Paper NS-ThP1
Co-deposition of Nanoparticle – Diamond-Like Carbon Composite Thin Films

Thursday, November 2, 2017, 6:30 pm, Room Central Hall

Nanoparticles have been proven to have properties very different from bulk materials and extensive research is undertaken to ascertain application based nanoparticle functional properties. One of the most elegant solutions for nanoparticle usage is to form a composite thin film with desired nanoparticles embedded in a matrix. Such composite films are generally fabricated in one of two ways. Either the nanoparticles are synthesized in-situ during the film growth process or the nanoparticles are seeded prior to film growth process.
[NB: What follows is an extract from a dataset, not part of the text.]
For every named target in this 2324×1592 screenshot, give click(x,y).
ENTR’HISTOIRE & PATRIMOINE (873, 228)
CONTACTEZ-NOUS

We propose a unique method of using physical vapour deposition methods to co-deposit pre-processed nanoparticles in tandem with the matrix material forming a composite thin film. These composite films could be deposited as single or multi-layer bulk films or as films with nanoparticle concentration gradient throughout the film thickness. The matrix material is chosen to be diamond-like carbon (DLC) with controllable sp³ to sp² bonded carbon ratio, allowing the film to have a wide range of mechanical, optical and electrical properties. Co-deposition of nanoparticles with DLC results in composite films where nanoparticles are embedded into a DLC matrix. The effect of the type and concentration of nanoparticles on the mechanical, optical and electrical properties of the composite film are currently under study with possible application fields related to sensors, electrically conductive coatings, thin film optical waveguides and energy storage. In this work we demonstrate detonation nanodiamonds (DNDs) co-deposited with high quality DLC using a pulsed filtered cathodic vacuum arc (p-FCVA) method to form DND-DLC composite film. Transmission electron microscopy (TEM) has been used to verify the presence of DND agglomerates (sized few tens of nm) in the composite film as well as the crystallinity of the embedded DND nanoparticles. The DND nanoparticle concentration has been estimated to be of the order of 0.1 vol% in the composite film. The DND-DLC composite film has been measured to have around 16% enhancement in hardness and 40% reduction in wear in comparison to DLC film. Preliminary tests indicate that the composite film has potential as an electrochemical sensor and further tests are in progress. Results of co-deposition of other nanoparticles with DLC to form composite film are also discussed.